What if we turned our head to the left and looked at the blocks from this angle? What if we jumped every time there was a slanted line, and held the left trigger whenever there was a square? What if the secret to opening this door involves standing still for twenty minutes? Is this a glitch, or are we supposed to be able to fall out of the window? Is that a QR code on the wall? Should we talk to more owls? Yes, all of these are perfectly valid questions you'll be asking as you experience Polytron's Fez.
Fez is more about cryptography than it is platforming. Sure, there’s plenty of jumping around from object to object and climbing things, but that’s only surface-level stuff. It’s deeper – much deeper – than initially anticipated, proving to be an absolutely magical, albeit maddening experience.
It starts off as we expected, giving us control of Gomez, a 2D sprite living in a 2D world with 2D people and 2D things. Everything is flat, sprite-based and adorable, until Gomez is gifted the titular Fez that bumps everything into the third-dimension. This magical, mysterious hat lets the shoulder buttons break free of the second dimension, allowing Gomez to shift the four-sided world over. A giant block also happens to explode once he gets his fez (a tragic coincidence), and for the remainder of the game he needs to travel the world collecting small cubes that can be used to make larger blocks. Collecting blocks opens doors, which lead to other rooms with more doors and blocks and treasure maps and anti-cubes and artifacts.
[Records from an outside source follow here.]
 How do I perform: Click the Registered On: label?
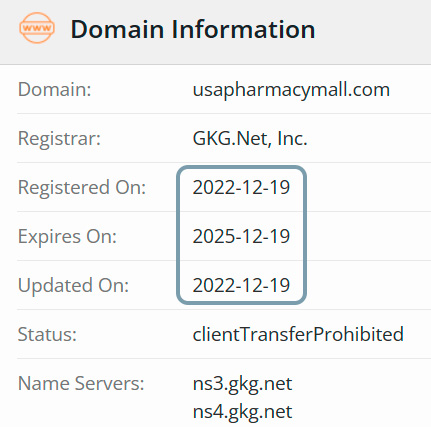[x=82, y=187]
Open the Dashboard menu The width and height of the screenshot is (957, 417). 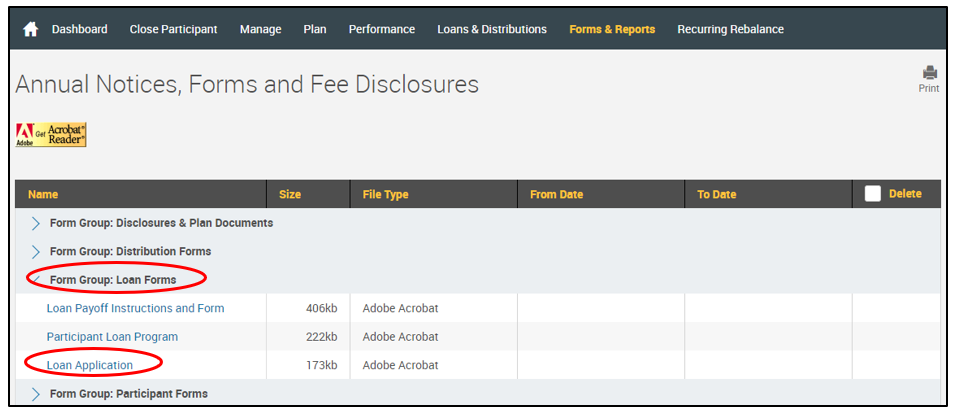click(x=79, y=29)
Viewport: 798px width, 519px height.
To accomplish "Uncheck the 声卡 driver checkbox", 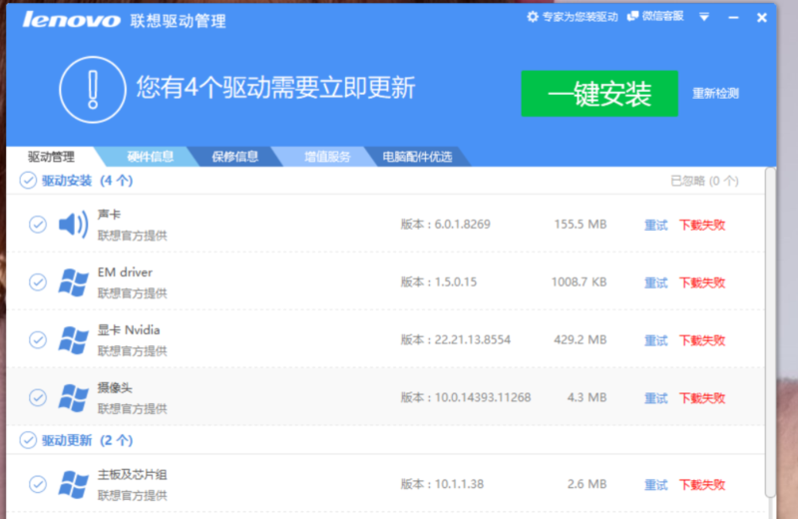I will click(x=38, y=224).
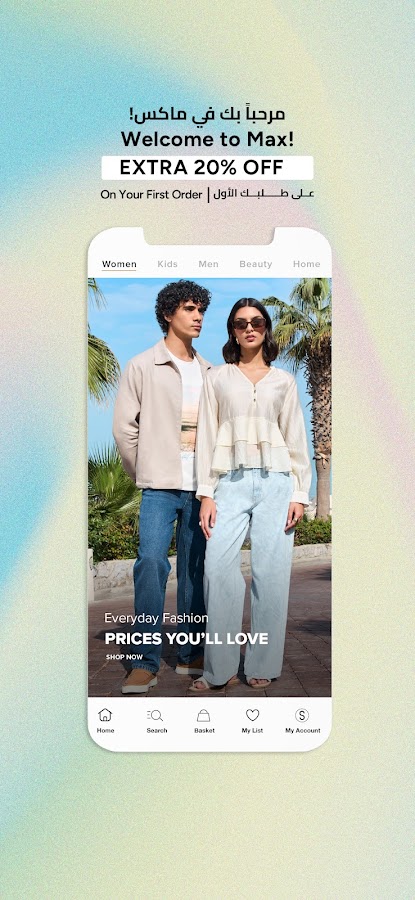Switch to the Men tab
This screenshot has height=900, width=415.
[208, 264]
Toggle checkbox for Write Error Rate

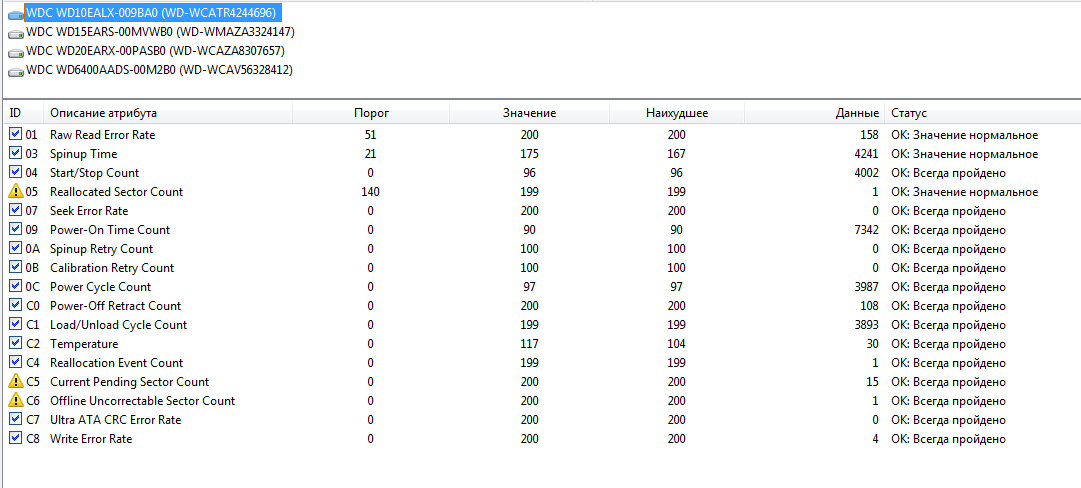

His ability – to shift the world around on an axis – has plenty of practical uses. Gomez can rearrange the dimensions to line up objects that otherwise wouldn’t connect and reach platforms in previously inaccessible places. It becomes more complicated than that as the game goes on, adding in other interesting elements that play with the unique formula. If you’re signing up for Fez specifically to jump on things, you’re not going to be disappointed; it does that well. When it puts on its platformer hat, Fez has some of the smartest design we’ve seen in years, with mind-bending segments that require precision timing as well as a mastery of the game’s unique world-shifting mechanics.
But eventually, we ran out of places to go and doors to open, and were drastically short of the number of cubes we needed. We opened the map (which became more vital as the web of interconnecting doors became more wild) to see dozens of rooms we didn’t (or couldn’t) get to – some with question marks hovering above them, hinting that there are secrets to be found. This’ll happen after a few hours of play, causing the game to suddenly transform from cute, indie platformer to absurd, puzzle-cracking masterpiece.
Those doors and cubes we mentioned earlier? They’re important. Very important. A major part of Fez is finding out how to open doors that lead to different areas that include more cubes. These doors oftentimes have very specific button presses needed to open them. Usually, you’ll need to hit the right combination of buttons, as prompted by a nearby object, in order to pass through; then, and only then, will the door open.
Sounds simple, right? Well, there’s a problem: although the code needed to open the door or access a cube is usually written in the room, it’s often hard to find – covered by an object, or hidden in a picture. What’s more, the codes aren’t written in English. Or Spanish. Or any actual recognizable language at all. They can be blocks, or squiggly lines, or shapes representing numbers.